What is Washington to do in the dilemma of two friends battling each other on an unwanted new front in Iraq? The surprising answer was given in secret briefings on Capitol Hill last week by Eric S. Edelman, a former aide to Vice President Dick Cheney and now under secretary of defense for policy. A […]

What is Washington to do in the dilemma of two friends battling each other on an unwanted new front in Iraq? The surprising answer was given in secret briefings on Capitol Hill last week by Eric S. Edelman, a former aide to Vice President Dick Cheney and now under secretary of defense for policy. A Foreign Service officer who once was U.S. ambassador to Turkey, he revealed to lawmakers plans for a covert operation of U.S. Special Forces helping the Turks neutralize the PKK. They would behead the guerrilla organization by helping Turkey get rid of PKK leaders that they have targeted for years.

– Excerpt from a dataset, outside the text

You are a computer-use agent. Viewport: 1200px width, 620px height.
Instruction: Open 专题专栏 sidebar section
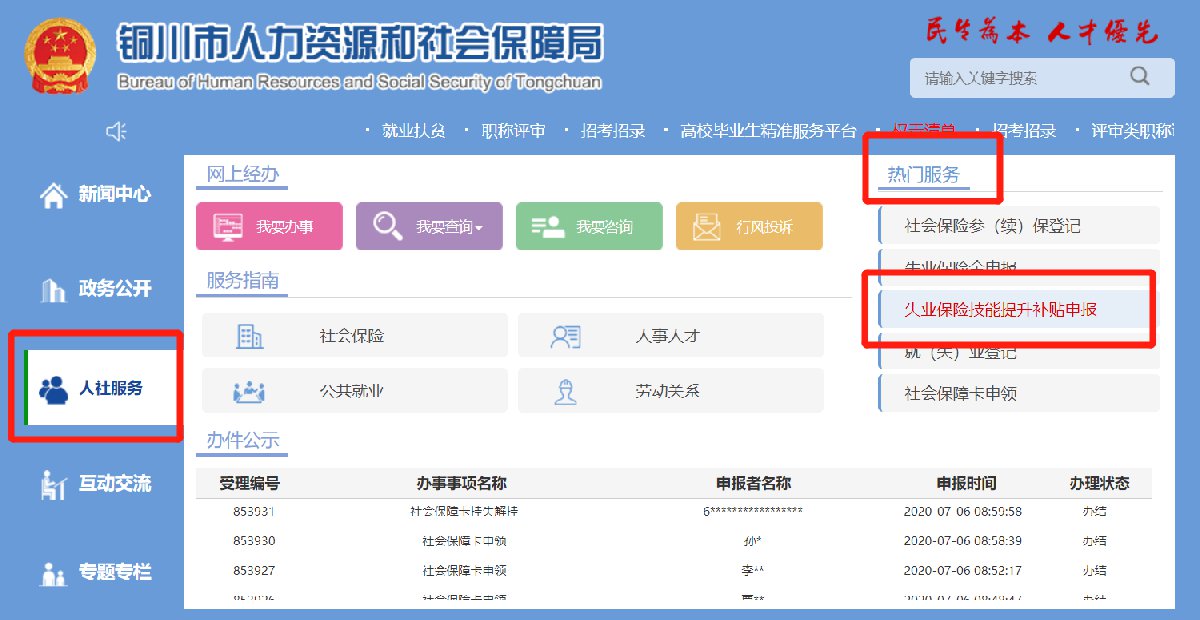pyautogui.click(x=95, y=573)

Edelman’s listeners were stunned. Wasn’t this risky? He responded he was sure of success, adding that the U.S. role could be concealed and always would be denied. Even if all this is true, some of the briefed lawmakers left wondering whether this was a wise policy for handling the beleaguered Kurds who had been betrayed so often by U.S. governments in years past.

The plan shows that hard experience has not dissuaded President Bush from attempting difficult ventures employing the use of force. On the contrary, two of the most intrepid supporters of the Iraq intervention — John McCain and Lindsey Graham — were surprised by Bush during a recent meeting with him. When they shared their impressions with colleagues, they commented on how unconcerned the president seemed. That may explain his willingness to embark on a questionable venture against the Kurds. ~Robert Novak

Let me guess that this will not make Peter Galbraith very happy.  Reihan said a mouthful when he wrote:

An American presence in Kurdistan will be more than a gesture of goodwill; it will likely be very costly.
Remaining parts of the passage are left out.